Donna dinamica e coraggiosa, Anita Scoziero Baldissera fin da giovanissima si interessò all’arte, si diplomò nel 1933 all’Accademica di Venezia acquisendo una salda preparazione soprattutto nella raffigurazione del corpo umano e nella padronanza delle tecniche. Dopo un avventuroso soggiorno in Tunisia durante la seconda guerra mondiale, l’artista ritornò in Friuli dove si divise tra insegnamento, attività artistica e famiglia. Ricoprì un ruolo discreto, ma continuo nel cenacolo artistico che seppe creare anche nel soggiorno della casa udinese. Iscritta alla Famiglia Artisti Cattolici Ellero e al Centro Friulano Arti plastiche, partecipò a numerose collettive (solo tre le personali) dove apponeva dei bollini rossi che vietavano la vendita dei quadri a lei più cari, di cui si circondò fino agli ultimi anni, cambiandoli continuamente di posto e intessendo con loro un rapporto emotivo e sentimentale.

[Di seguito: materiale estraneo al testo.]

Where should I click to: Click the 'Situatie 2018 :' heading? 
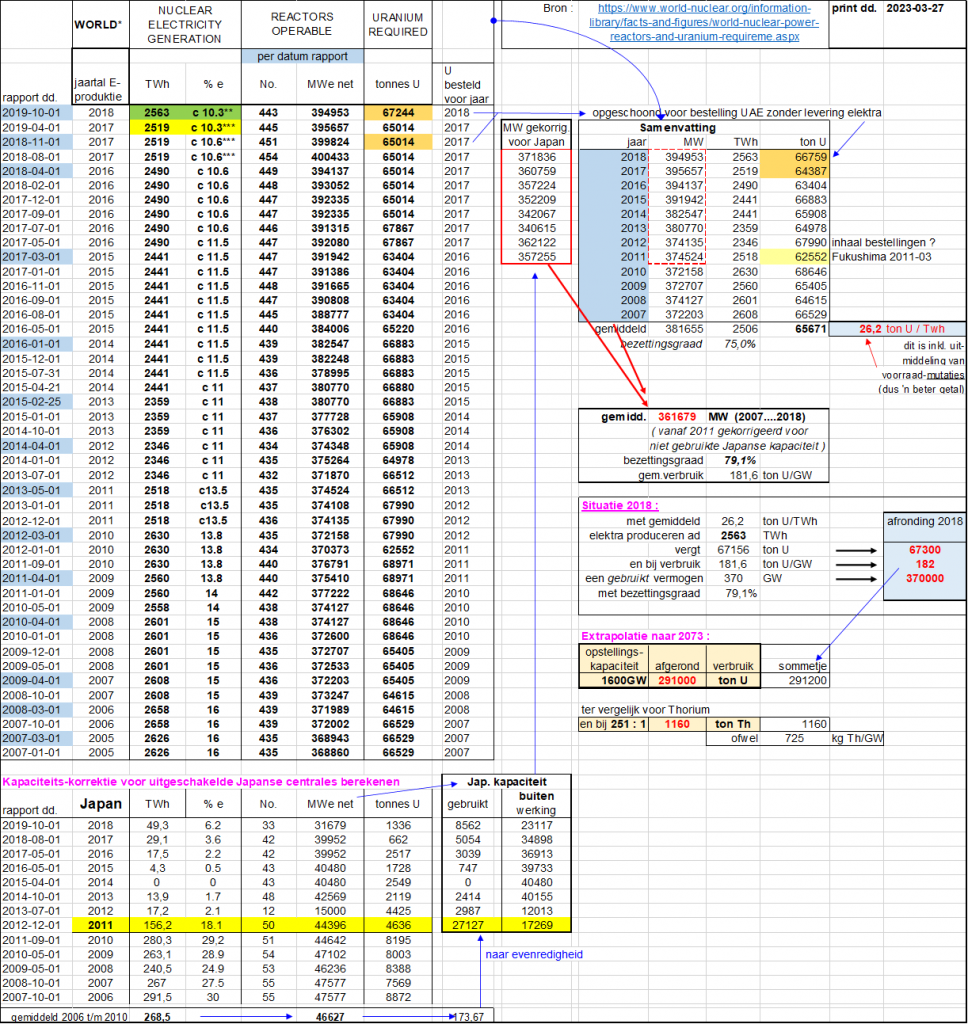[622, 505]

Il catalogo, curato come la mostra da Giuseppe Bergamini, è la prima monografia sull’artista con una biografia stilata dal figlio Roberto, da lei indirizzato alla critica d’arte, uno scritto corposo di Licio Damiani che inserisce il percorso artistico di Anita nello sviluppo dell’arte regionale del secondo Novecento, un saggio di Gabriella Bucco dedicato alle presenze femminili dell’arte del Novecento, l’inventario completo dei dipinti, cinquecento circa per lo più a olio su diversi supporti, e delle sculture curato da Elisa Cristin. Il volume, stampato da Arti Grafiche Friulane, si avvale delle splendide fotografie scattate da Riccardo Viola e della grafica di Ferruccio Montanari. Importante è stato il contributo offerto dal Centro Friulano Arti Plastiche, che festeggia proprio quest’anno il suo cinquantenario.
La mostra resterà aperta fino al 13 marzo con ingresso gratuito nei seguenti orari: 10 – 12.30/16.30–19, lunedì chiuso. Ogni domenica alle 11 si svolgerà una visita guidata gratuita a cura della Cooperativa Arteventi. Durante l’apertura della mostra verranno organizzati anche appuntamenti con esponenti dell’arte al femminile.